_TASK DETAILS_: Select from the records below every line that has the word "computer" in it.

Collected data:

[Start of Attachment]

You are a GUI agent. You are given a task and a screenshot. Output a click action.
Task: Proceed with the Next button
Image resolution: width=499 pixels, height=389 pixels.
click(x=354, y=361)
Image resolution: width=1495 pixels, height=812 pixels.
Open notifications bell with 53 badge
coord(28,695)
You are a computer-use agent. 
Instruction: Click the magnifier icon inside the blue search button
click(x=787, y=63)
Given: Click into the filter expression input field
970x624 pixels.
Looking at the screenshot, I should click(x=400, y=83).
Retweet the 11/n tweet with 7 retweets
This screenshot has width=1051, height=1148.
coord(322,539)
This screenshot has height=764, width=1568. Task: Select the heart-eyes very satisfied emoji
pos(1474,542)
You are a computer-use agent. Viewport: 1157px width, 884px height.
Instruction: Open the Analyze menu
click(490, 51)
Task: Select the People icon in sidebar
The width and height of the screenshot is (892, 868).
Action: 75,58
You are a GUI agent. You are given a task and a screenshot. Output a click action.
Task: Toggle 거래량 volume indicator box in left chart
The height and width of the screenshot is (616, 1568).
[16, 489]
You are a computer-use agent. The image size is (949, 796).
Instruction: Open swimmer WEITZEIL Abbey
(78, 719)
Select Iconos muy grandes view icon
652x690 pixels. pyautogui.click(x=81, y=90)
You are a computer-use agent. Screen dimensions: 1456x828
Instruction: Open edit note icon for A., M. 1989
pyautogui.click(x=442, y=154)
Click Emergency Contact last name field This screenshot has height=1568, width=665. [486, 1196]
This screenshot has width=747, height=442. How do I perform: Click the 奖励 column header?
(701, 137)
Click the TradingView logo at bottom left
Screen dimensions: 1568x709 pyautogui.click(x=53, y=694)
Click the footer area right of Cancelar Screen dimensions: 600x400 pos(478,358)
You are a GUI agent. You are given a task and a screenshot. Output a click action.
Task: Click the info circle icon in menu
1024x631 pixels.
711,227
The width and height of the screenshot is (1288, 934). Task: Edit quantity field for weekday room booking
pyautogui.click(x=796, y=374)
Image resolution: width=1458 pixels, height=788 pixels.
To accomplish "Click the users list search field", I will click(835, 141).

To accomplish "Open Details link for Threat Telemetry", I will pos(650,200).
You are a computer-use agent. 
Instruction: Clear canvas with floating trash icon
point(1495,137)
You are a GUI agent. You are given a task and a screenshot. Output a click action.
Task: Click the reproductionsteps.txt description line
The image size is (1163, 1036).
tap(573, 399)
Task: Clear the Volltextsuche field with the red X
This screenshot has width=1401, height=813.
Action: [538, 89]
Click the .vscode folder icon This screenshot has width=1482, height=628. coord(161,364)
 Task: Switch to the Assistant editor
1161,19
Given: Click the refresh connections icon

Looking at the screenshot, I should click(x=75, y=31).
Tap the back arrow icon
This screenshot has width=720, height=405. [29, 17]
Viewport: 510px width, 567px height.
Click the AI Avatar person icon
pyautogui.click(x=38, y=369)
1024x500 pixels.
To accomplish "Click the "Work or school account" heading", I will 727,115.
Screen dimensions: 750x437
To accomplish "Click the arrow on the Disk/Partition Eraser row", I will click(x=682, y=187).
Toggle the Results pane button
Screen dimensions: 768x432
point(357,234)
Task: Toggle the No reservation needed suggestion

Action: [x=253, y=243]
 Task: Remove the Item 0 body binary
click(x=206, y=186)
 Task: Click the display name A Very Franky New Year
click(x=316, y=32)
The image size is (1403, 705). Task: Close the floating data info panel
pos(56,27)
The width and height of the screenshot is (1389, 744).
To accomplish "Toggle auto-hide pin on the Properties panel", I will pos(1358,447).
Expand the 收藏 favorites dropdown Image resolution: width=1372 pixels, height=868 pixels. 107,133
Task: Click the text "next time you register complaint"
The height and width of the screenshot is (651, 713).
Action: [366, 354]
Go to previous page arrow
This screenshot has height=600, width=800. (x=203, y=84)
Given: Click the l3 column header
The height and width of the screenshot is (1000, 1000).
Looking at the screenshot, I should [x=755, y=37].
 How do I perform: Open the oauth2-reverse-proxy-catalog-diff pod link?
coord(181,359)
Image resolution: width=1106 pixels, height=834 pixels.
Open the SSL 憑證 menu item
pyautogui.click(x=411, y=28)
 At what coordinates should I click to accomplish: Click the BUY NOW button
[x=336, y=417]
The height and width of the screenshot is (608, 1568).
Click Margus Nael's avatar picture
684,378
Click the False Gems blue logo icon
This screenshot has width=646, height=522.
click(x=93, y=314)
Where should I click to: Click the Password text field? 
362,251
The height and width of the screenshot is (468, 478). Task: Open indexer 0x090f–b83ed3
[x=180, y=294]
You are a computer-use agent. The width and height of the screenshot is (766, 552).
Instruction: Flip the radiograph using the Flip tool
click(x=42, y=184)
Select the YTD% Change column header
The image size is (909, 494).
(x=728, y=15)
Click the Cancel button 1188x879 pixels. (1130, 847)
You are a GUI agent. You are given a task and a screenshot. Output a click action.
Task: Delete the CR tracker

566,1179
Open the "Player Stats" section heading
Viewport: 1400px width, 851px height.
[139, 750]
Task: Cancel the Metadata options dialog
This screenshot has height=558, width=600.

[End of Attachment]

_TASK RESPONSE_:
You are a computer-use agent. 
You are a computer-use agent. Viewport: 1157px width, 884px height.
You are a computer-use agent. The image size is (949, 796).
You are a computer-use agent. Screen dimensions: 1456x828
You are a computer-use agent. 
You are a computer-use agent. The width and height of the screenshot is (766, 552).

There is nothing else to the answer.